Maka pembesar Quraisy berkata: “Dari mana Anda tahu
hal itu?”. Rahib menjawab: “sebenarnya semenjak kalian tiba di ‘Aqabah,
tidak ada bebatuan dan pepohonan melainkan mereka bersimpuh sujud, dan
mereka tidak sujud melainkan kepada seorang Nabi. Selain itu, aku juga
dapat mengetahui dari stempel kenabian yang berada di bagian bawah
tulang rawan bahunya yang mirip seperti buah apel”.
Kemudian Rahib itu kembali ke dalam dan menyiapkan
makanan. Ketika Rahib mendatangi rombongan, Nabi sedang berada diantara
unta-unta. Rahib itu berkata: “tolong utuslah beberapa orang untuk
menjemputnya dari sana”. Maka kemudian Nabi datang dengan dinaungi
sekumpulan awan di atas beliau. Ketika Rahib mendekati rombongan, ia
temukan mereka tengah berebutan mencari naungan dari bayang-bayang
pohon. Anehnya ketika Nabi duduk, justru bayang-bayang pohon itu
menaungi beliau. Kontan si Rahib mengatakan: ‘coba kalian perhatikan,
bayang-bayang pohon justru menaunginya’.
Abu Musa berkata, ketika sang rahib berdiri menghadap
rombongan, ia memberi peringatan agar rombongan tidak meneruskan
perjalanan ke Romawi. Sebab jika mereka melihatnya, tentu mereka akan
mengetahuinya dengan tanda-tandanya itu, dan mereka akan membunuhnya’.
Ketika sang rahib menoleh, ternyata ada tujuh orang yang baru datang
dari Romawi dan menemui rombongan. Rahib bertanya kepada mereka: ‘apa
yang membuat kalian datang kemari?’. Rombongan itu menjawab: ‘Begini,
kami berangkat karena ada seorang nabi yang diutus bulan ini. Oleh
karena itu tak ada rute jalan lagi melainkan pasti diutus beberapa orang
untuk mencarinya. Dan kami diberi tahu bahwa ia akan ditemui di rute
ini’. Si rahib lantas bertanya: ‘Apakah dibelakang kalian ada rombongan
lain yang lebih baik dari kalian?’. Mereka menjawab: ‘hanya kami yang
diberi tahu bahwa ia akan ditemui di rute ini’. Si rahib bertanya lagi:
‘Menurut kalian, jika Allah berkeinginan untuk memutuskan sesuatu adakah
orang yang dapat menolaknya? Mereka berkata: ‘Tentu tidak ada’.

→ TUJUAN TUGAS A
Tuliskan kembali tanpa perubahan bagian teks yang dibuka dengan kata-kata "Kemudian Rahib itu" dan ditutup dengan "mereka akan membunuhnya’.".
Bagian teks di atas tidak berhubungan dengan daftar sesudahnya.

→ DAFTAR MASUKAN
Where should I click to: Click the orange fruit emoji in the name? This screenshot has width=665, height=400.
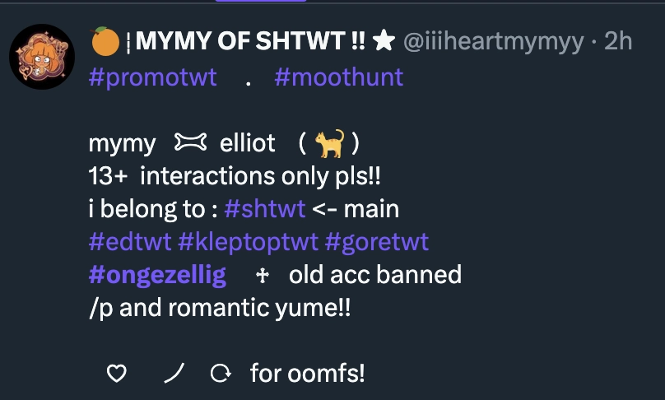point(103,41)
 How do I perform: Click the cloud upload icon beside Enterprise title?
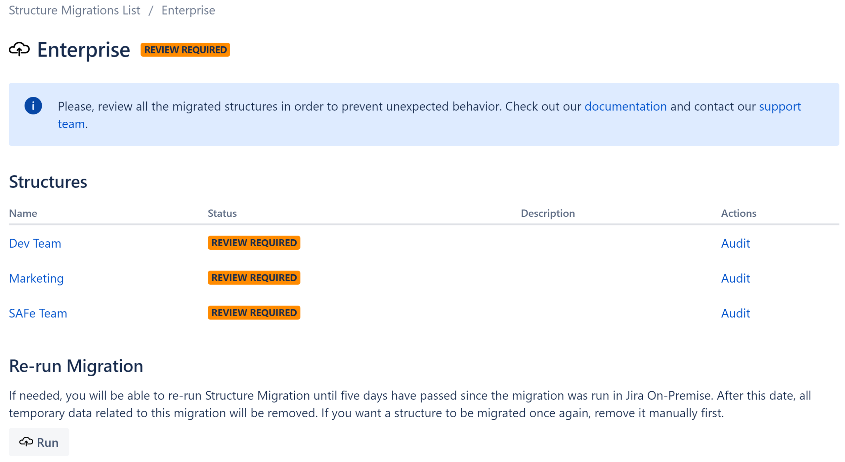pyautogui.click(x=19, y=50)
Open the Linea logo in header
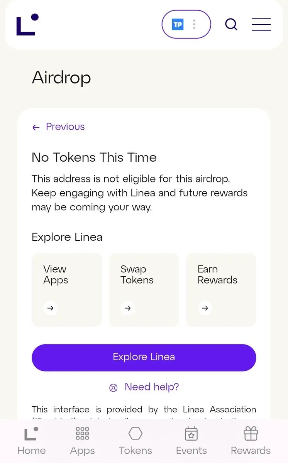 tap(27, 25)
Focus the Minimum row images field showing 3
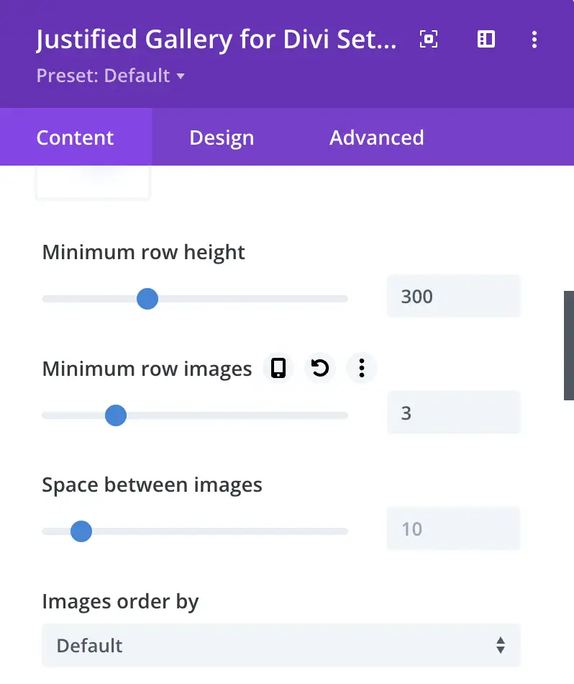This screenshot has width=574, height=684. tap(453, 413)
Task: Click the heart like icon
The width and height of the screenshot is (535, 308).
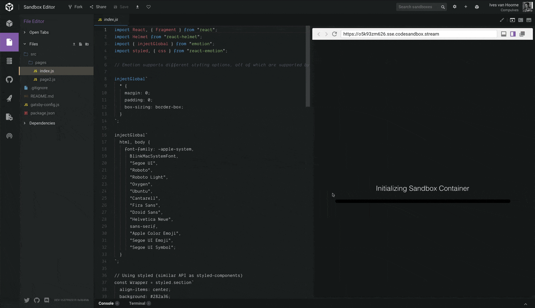Action: pyautogui.click(x=148, y=7)
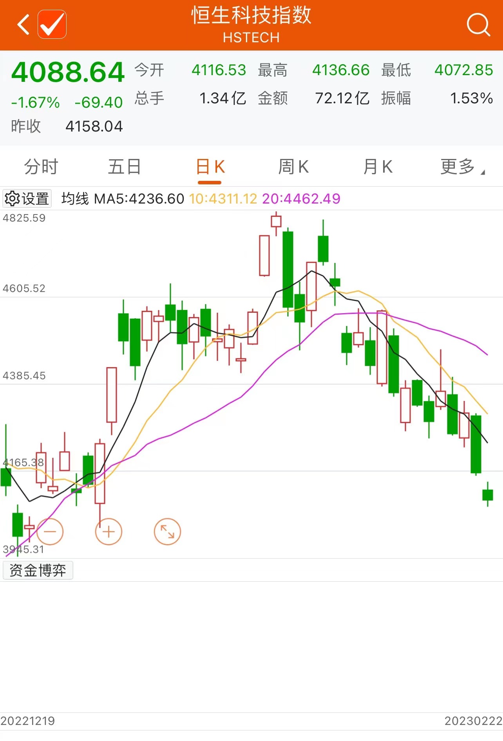Expand chart to fullscreen with arrows icon
The image size is (503, 741).
[167, 532]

→ TUJUAN TUGAS B
Sajikan sebagai tabel Markdown berkolom "No" dan "Baris" baris-baris daftar mulai dari baris yang memuat "Open the Linea logo in header" sampai baris yang memuat "This screenshot has width=574, height=684.", kedua baris itu ikut dihitung. Buang baris kosong dan jangan sertakan gambar.

→ JAWABAN TERTULIS A
Kemudian Rahib itu kembali ke dalam dan menyiapkan
makanan. Ketika Rahib mendatangi rombongan, Nabi sedang berada diantara
unta-unta. Rahib itu berkata: “tolong utuslah beberapa orang untuk
menjemputnya dari sana”. Maka kemudian Nabi datang dengan dinaungi
sekumpulan awan di atas beliau. Ketika Rahib mendekati rombongan, ia
temukan mereka tengah berebutan mencari naungan dari bayang-bayang
pohon. Anehnya ketika Nabi duduk, justru bayang-bayang pohon itu
menaungi beliau. Kontan si Rahib mengatakan: ‘coba kalian perhatikan,
bayang-bayang pohon justru menaunginya’.
Abu Musa berkata, ketika sang rahib berdiri menghadap
rombongan, ia memberi peringatan agar rombongan tidak meneruskan
perjalanan ke Romawi. Sebab jika mereka melihatnya, tentu mereka akan
mengetahuinya dengan tanda-tandanya itu, dan mereka akan membunuhnya’.

→ JAWABAN TERTULIS B
| No | Baris |
|---|---|
| 1 | Open the Linea logo in header |
| 2 |  tap(27, 25) |
| 3 | Focus the Minimum row images field showing 3 |
| 4 | This screenshot has width=574, height=684. tap(453, 413) |